_Task directions_:
Please copy the rows below word for word, everything from the line containing "Click the 增加 (add row) plus icon" down to the line containing "will [54, 43].", with both of those lines included.

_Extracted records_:
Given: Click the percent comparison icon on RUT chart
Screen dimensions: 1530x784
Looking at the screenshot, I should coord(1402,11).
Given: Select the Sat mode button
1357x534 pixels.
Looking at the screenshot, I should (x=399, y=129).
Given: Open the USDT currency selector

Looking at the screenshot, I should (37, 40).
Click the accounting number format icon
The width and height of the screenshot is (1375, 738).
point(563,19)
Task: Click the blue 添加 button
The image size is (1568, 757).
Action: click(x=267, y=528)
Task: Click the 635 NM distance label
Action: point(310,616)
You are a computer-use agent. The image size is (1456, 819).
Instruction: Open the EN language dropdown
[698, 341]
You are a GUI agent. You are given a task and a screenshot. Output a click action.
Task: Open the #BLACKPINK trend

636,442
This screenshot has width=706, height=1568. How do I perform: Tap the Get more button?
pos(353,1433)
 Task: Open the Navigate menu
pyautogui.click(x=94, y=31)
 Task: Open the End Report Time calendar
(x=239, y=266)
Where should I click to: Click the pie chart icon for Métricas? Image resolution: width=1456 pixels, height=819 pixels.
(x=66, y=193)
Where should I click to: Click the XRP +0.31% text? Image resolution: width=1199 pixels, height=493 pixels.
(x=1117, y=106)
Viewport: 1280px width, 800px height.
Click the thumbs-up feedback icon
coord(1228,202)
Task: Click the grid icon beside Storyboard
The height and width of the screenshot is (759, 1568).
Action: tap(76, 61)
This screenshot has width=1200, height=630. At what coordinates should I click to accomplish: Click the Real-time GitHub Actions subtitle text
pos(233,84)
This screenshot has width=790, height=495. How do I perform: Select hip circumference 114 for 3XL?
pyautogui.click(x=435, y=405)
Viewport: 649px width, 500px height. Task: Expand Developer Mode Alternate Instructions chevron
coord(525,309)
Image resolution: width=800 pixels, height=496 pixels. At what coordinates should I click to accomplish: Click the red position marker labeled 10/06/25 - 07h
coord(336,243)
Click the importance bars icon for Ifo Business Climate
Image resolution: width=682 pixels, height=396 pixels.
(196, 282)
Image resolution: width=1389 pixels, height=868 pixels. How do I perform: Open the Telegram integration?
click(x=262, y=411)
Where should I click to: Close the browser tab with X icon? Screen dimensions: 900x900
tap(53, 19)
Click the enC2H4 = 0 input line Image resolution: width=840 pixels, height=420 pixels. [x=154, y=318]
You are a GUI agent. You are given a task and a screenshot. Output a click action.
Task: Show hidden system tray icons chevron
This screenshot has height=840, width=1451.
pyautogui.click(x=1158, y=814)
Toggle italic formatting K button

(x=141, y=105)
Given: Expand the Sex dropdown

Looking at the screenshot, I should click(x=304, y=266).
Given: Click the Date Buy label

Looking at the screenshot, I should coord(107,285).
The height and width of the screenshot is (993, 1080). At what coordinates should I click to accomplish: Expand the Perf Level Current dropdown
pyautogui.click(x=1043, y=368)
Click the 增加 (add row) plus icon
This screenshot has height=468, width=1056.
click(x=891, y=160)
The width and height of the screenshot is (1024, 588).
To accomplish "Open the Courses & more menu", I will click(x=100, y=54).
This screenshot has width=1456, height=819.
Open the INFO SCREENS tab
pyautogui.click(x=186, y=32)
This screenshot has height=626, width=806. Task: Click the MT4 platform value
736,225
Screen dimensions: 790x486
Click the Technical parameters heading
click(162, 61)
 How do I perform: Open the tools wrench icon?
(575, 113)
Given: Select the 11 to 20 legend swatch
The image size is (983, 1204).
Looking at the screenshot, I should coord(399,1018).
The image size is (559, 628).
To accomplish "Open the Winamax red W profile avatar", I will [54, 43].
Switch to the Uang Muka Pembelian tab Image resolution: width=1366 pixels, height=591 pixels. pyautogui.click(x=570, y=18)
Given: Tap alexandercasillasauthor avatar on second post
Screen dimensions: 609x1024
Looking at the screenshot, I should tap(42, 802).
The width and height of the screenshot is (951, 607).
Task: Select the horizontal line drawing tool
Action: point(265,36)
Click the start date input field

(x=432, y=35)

_Output of the exercise_:
Click the 增加 (add row) plus icon
This screenshot has height=468, width=1056.
click(x=891, y=160)
The width and height of the screenshot is (1024, 588).
To accomplish "Open the Courses & more menu", I will click(x=100, y=54).
This screenshot has width=1456, height=819.
Open the INFO SCREENS tab
pyautogui.click(x=186, y=32)
This screenshot has height=626, width=806. Task: Click the MT4 platform value
736,225
Screen dimensions: 790x486
Click the Technical parameters heading
click(162, 61)
 How do I perform: Open the tools wrench icon?
(575, 113)
Given: Select the 11 to 20 legend swatch
The image size is (983, 1204).
Looking at the screenshot, I should coord(399,1018).
The image size is (559, 628).
To accomplish "Open the Winamax red W profile avatar", I will [54, 43].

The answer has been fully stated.